Aquella misma tarde tuvieron la suerte de ver cumplidas las expectativas de Léonore. Consiguieron leche de cabra y una tetina de fabricación casera para el niño, además de cobijo para los hombres en un establo donde les habían preparado mullidos lechos de paja, a falta de camastros. Los propietarios de la hacienda, gente campesina y humilde, pero de una hospitalidad desinteresada, al saber lo ocurrido favorecieron su tutela proporcionándoles algo de alimento, techo y también una botella de buen vino. Les aseguraron que no tenían nada que temer mientras estuvieran allí, que en sus tierras estarían a salvo de las pesquisas de la Guardia Real hasta que diesen por infructuosa la búsqueda de los culpables y dejaran de rondar por la comarca. Entonces, y para no comprometerles más de la cuenta, habrían de partir en busca de un destino mejor. Era justo, y así lo aceptaron el gigante y el enano, dándoles reiteradamente las gracias por todo lo que habían hecho por ellos.

Las mujeres fueron recibidas en el interior de la casa, pues se conocían desde hacía años y la confianza entre ambas familias era muy grande. Intentaron convencer a Totó para que dejara dormir al niño con ellas en la habitación, pero el gigante no quiso que nadie le reemplazase, y por ello se negó con cierta obstinación reiterativa. Petit Ours, siempre dispuesto a restarle importancia a las incongruencias de su compañero, bromeó diciendo que Totó le había tomado tanto cariño a la criatura que incluso creía ser su padre y madre a la vez. Se excusó también por su temperamento imprevisible, alegando que, aunque su cerebro no regía con sensatez, era tan inofensivo como un cordero. Y que si bien es cierto que a veces su ímpetu causaba algún desaguisado, se debía a que no transigía con la infamia de algunas personas.

Léonore no tuvo más remedio que renunciar, aceptando las razones del enano a pesar de creer que el pequeño estaría más caliente y mejor protegido dentro de la casa, pues tanto la dueña de la hacienda como ella habían sido madres y sabían muy bien cómo tratar a un recién nacido. No quiso insistir, hubiera sido un atrevimiento por su parte recordarles que eran hombres, toscos y sin instinto maternal, y que tenían mucho que aprender antes de desenvolverse con naturalidad en cuestiones de crianza. Pronto entenderían su interés por cuidarle, cuando el niño tuviera hambre, y comenzase de nuevo a llorar pidiendo su ración de leche.

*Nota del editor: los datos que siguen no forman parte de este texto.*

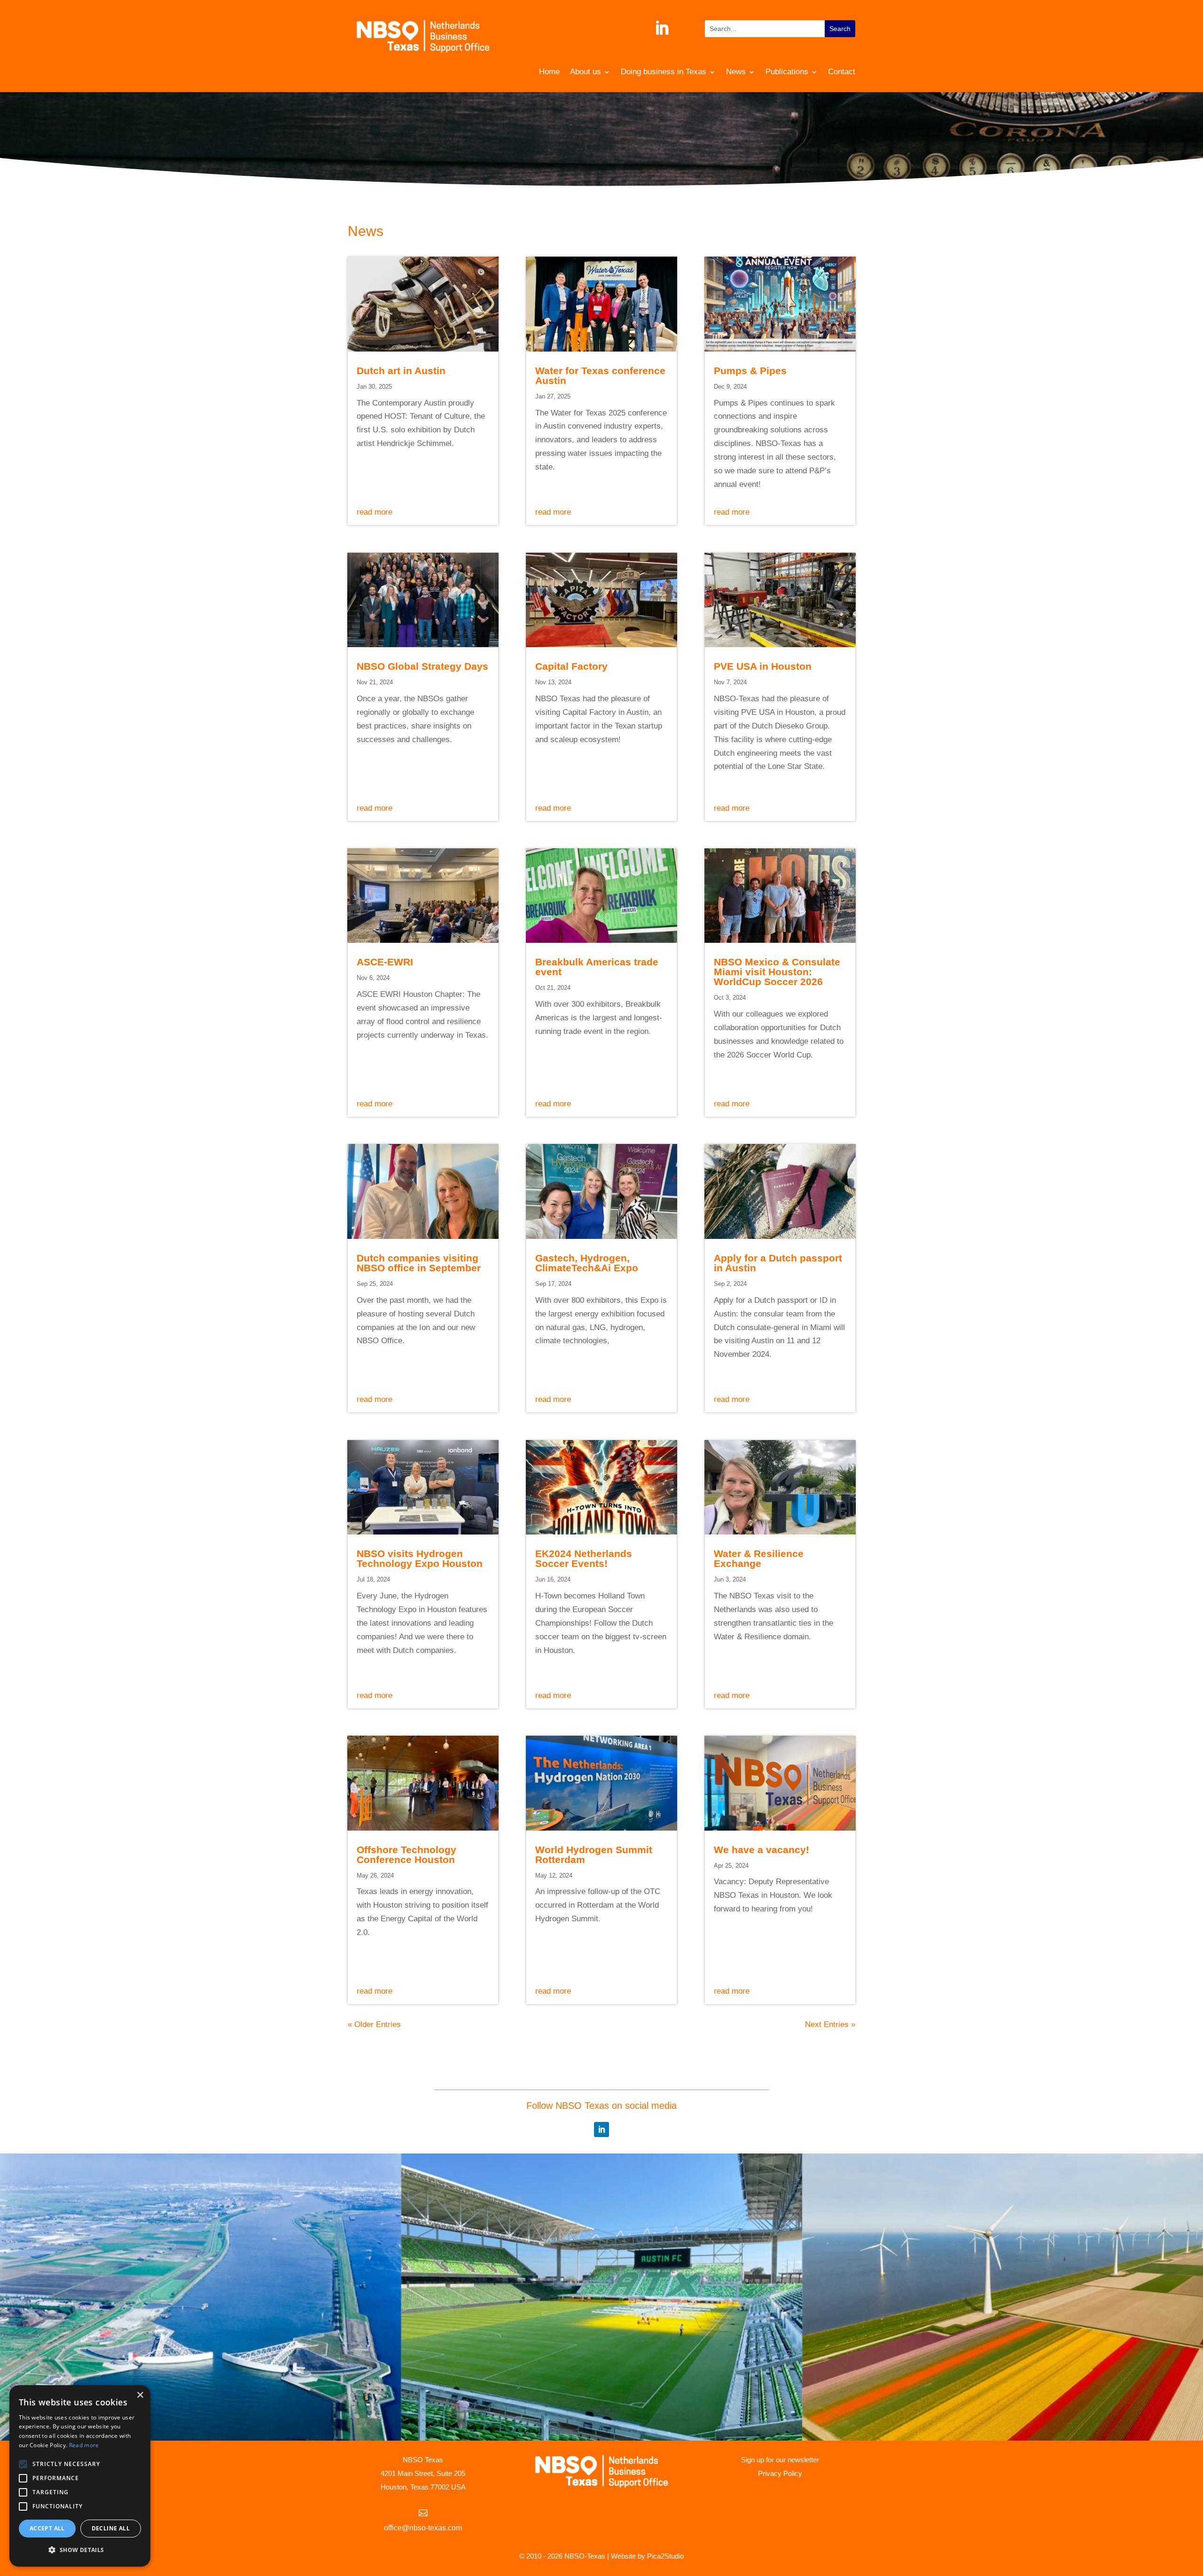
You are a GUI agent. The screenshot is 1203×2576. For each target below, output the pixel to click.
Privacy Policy (780, 2473)
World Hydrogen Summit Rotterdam (593, 1854)
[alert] (79, 2476)
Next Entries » (830, 2024)
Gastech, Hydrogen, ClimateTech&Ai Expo (586, 1263)
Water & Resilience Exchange (759, 1558)
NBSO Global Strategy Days (422, 666)
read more (374, 512)
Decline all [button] (111, 2528)
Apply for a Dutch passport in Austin (778, 1263)
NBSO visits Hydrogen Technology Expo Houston (420, 1558)
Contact (841, 72)
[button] (80, 2550)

Pero eso formaba parte de la serie de pormenores que tendrían que ir aprendiendo día a día.

La noche llegó y con ella, el silencio. Ajenos a todo, Totó y su compañero de desventuras se encomendaron a la placidez del descanso, buscando en el sueño un lugar donde vivir una realidad más acorde a su medida. Entre ambos colocaron a ese semidiós que, en contra de todo pronóstico, se adaptaba irremediablemente al mundo imperfecto de los hombres. La tríada de fenómenos, hermanados por la ridiculez y la paradoja de lo absurdo, creyó en verdad estar a salvo.

Jamás hubieran pensado que dentro de la casa, reunidos alrededor de una mesa iluminada por un par de viejos candelabros, sus nuevos amigos fraguaban una sórdida conspiración en la que ellos eran las únicas víctimas. El dinero que podrían ganar con la venta del bebé al conde de Vadier, célebre aristócrata aficionado a la medicina oscura y auténtico dueño de la hacienda, fue el tema a tratar en voz baja durante el transcurso de una noche que se presentaba sombría e interminable como pocas.